## What to produce:
Show each line of the data below in which "width" occurs.

## Records supplied:
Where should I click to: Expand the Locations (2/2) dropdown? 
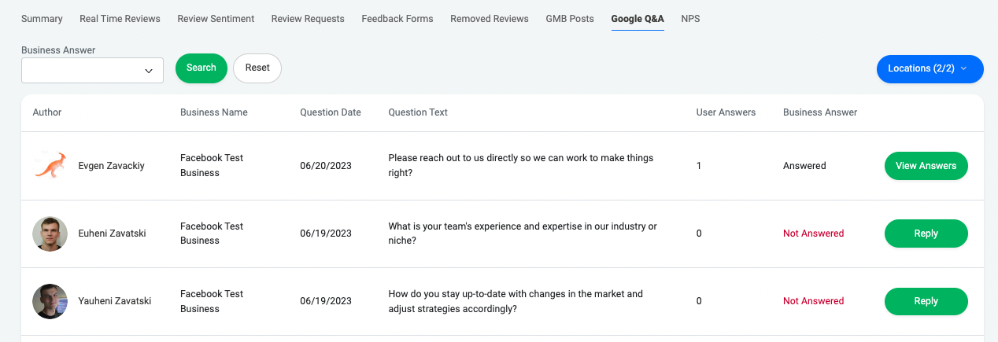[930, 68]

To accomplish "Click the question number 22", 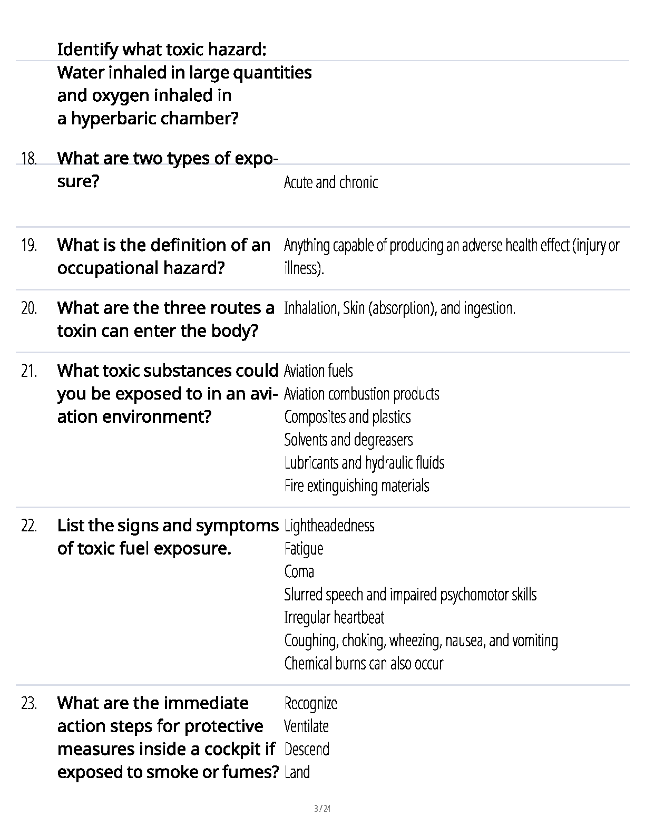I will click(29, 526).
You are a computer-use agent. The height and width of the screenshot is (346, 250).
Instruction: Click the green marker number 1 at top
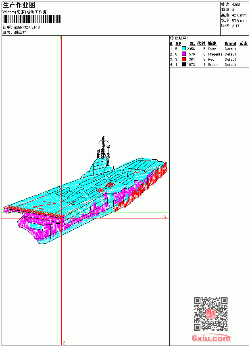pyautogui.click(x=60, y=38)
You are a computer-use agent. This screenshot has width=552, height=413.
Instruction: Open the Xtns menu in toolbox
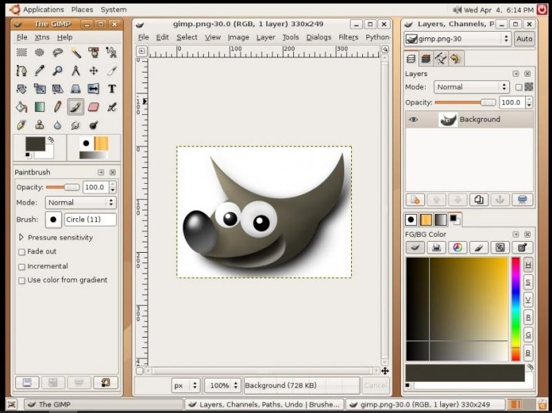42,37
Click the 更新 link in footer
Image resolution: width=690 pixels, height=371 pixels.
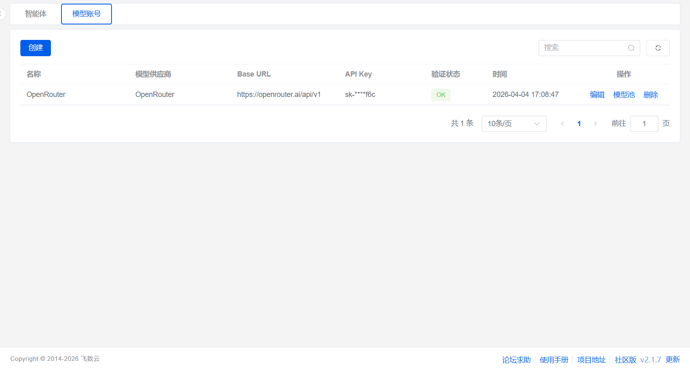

## Task response:
You are a computer-use agent. The height and width of the screenshot is (346, 250).
You are a computer-use agent. This screenshot has width=552, height=413.
Image resolution: width=690 pixels, height=371 pixels.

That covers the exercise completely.